Author: Paul Summergrad

Summary

Ross et al. (2016) studied 29 cancer patients using a two-session, double-blind, crossover design. They found that psilocybin produced an immediate and ongoing anxiolytic and antidepressant response, with 83% of subjects in the psilocybin-first group meeting criteria for antidepressant response seven weeks after dose 1.

Griffiths et al. (2016) studied 51 cancer patients using a two-session, double-blind, crossover design. They found that high-dose psilocybin produced large decreases in clinician- and self-rated measures of depressed mood and anxiety, and that these decreases were sustained at six months.

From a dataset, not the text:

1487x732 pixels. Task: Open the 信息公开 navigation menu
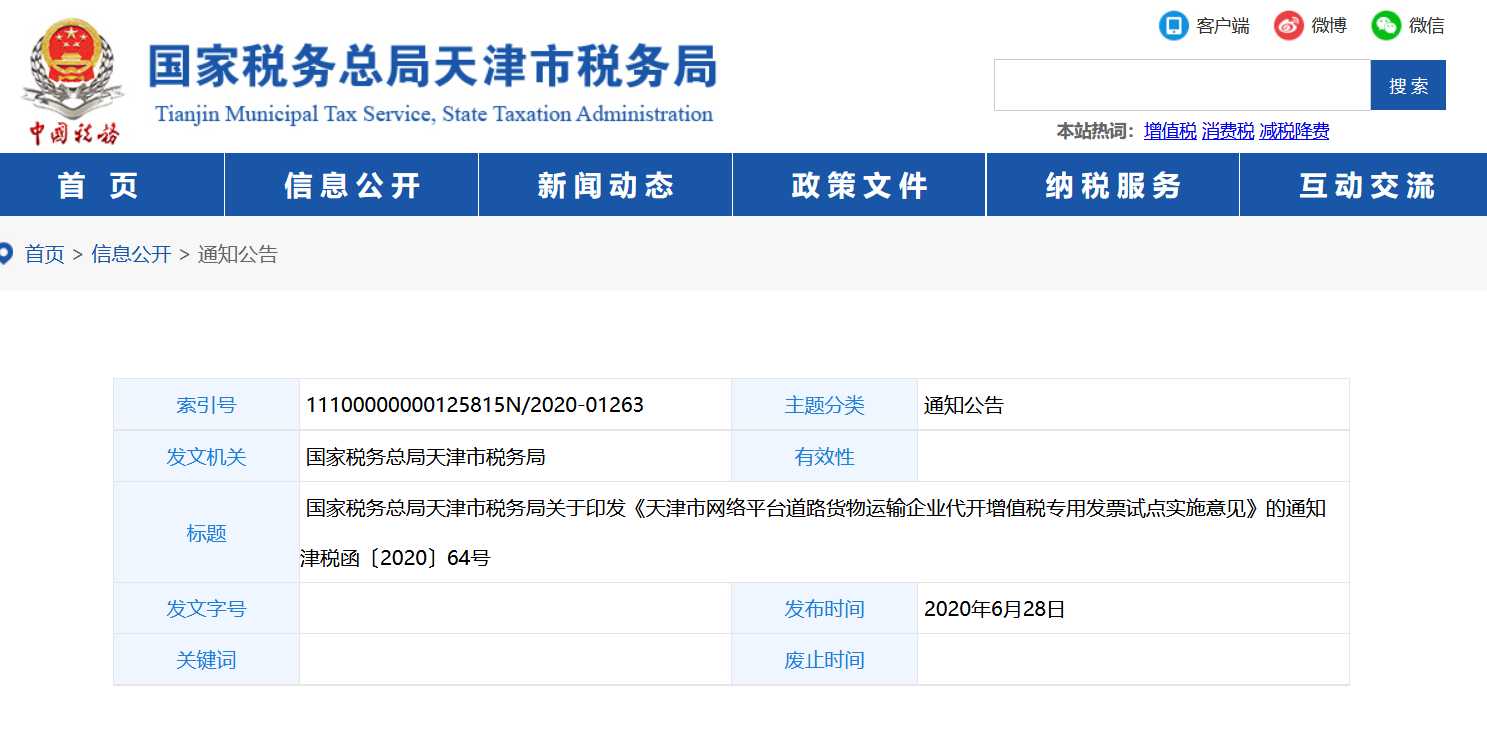pos(352,186)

In both studies, subjects reported improvements in attitudes toward death and the experience of deeply meaningful spiritual experience. Adverse events were limited and included expected increases in blood pressure, pulse, nausea and vomiting, and transient anxiety or occasional psychotic symptoms, which remitted rapidly.

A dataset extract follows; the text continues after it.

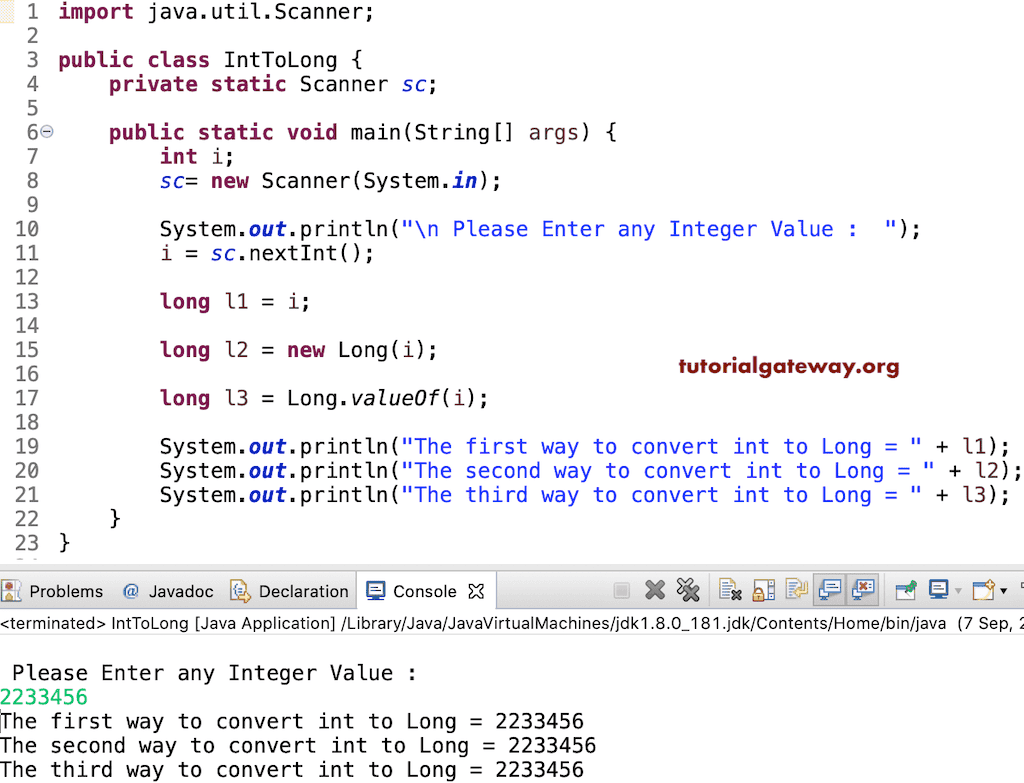Open the Open Console dropdown arrow
1024x783 pixels.
[x=1002, y=591]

Placebo responsiveness and expectations are complex issues to isolate, but active drug responses are more substantial than placebo responses in moderately depressed patients.

The results of these studies have implications for ongoing research and clinical care with psychedelic agents, including the development of additional compounds with similar mechanisms of action.

The history of psychedelics and their legal status as highly restricted compounds make this a more complex issue. Despite extensive evidence of their safety in well-selected individuals under careful supervision, their prior history and the general history of expansion of indications for clinical agents is an important cautionary tale.

Neuroimaging studies with psilocybin and other psychedelic agents have suggested changes in the coupling of the posterior cingulate cortex and the medical prefrontal cortex, and the medial temporal lobe and the neocortex.

The experience of psilocybin by study participants was profound and meaningful, and the benefit of these experiences continued to affect them months later, despite their serious medical conditions.

These carefully designed studies show that powerful spiritual experiences are associated with a sense of salience, meaningfulness, and healing, which may be important for understanding mental health and other matters.

Two studies using psilocybin to treat psychologically distressed late-stage cancer patients with depressed mood and anxiety found acute, substantial, and enduring antidepressant and anxiolytic effects in 60 – 80% of study participants. The spiritual effect of psilocybin on the session day mediated the improvement in therapeutic outcomes.